Nonlocal vibrations and potential instability of monolayers from double-walled carbon nanotubes subjected to temperature gradients

Abstract

Using nonlocal elasticity theory of Eringen, free transverse thermo-elastic vibrations of vertically aligned double-walled carbon nanotubes (DWCNTs) with a membrane configuration is going to be explored methodically. Accounting for nonlocal heat conduction along the side walls of DWCNTs with allowance of heat dissipation from the outer surfaces, the nonlocal temperature fields within the constitutive tubes are assessed for a steady-state regime. The van der Waals interactional forces between atoms of each pair of DWCNTs as well as the innermost and outermost tubes are displayed by laterally continuous springs whose constants are appropriately evaluated. By establishing suitable discrete and continuous models on the basis of the Rayleigh and higher-order beam theories, nonlocal in-plane and out-of-plane vibrations of thermally affected nanosystems of monolayers of DWCNTs are examined and discussed.

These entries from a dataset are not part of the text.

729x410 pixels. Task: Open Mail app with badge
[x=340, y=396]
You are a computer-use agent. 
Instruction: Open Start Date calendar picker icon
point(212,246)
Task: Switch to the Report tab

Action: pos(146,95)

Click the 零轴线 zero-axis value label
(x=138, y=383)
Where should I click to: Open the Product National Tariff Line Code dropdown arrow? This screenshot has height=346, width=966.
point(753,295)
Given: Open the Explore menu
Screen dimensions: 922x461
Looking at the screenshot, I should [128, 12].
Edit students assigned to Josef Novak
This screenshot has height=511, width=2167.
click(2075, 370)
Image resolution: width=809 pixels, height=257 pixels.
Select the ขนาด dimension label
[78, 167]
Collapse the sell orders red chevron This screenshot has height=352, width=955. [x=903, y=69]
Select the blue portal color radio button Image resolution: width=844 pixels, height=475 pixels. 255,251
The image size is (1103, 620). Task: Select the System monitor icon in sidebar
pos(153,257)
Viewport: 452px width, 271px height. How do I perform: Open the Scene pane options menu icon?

The critical values of the temperature change are stated explicitly and the role of influential factors on this crucial factor as well as the free vibration behavior are investigated in some detail. Through conducting a fairly comprehensive numerical study, the influences of the slenderness ratio, temperature change in the low and high temperatures, number of nanotubes, small-scale parameter, intertube distance, and stiffness of the surrounding environment on the nonlocal-fundamental frequency are explained. The obtained results from this work could provide crucial guidelines for the design of membranes or even jungles of vertically aligned DWCNTs as thermal interface nanostructures.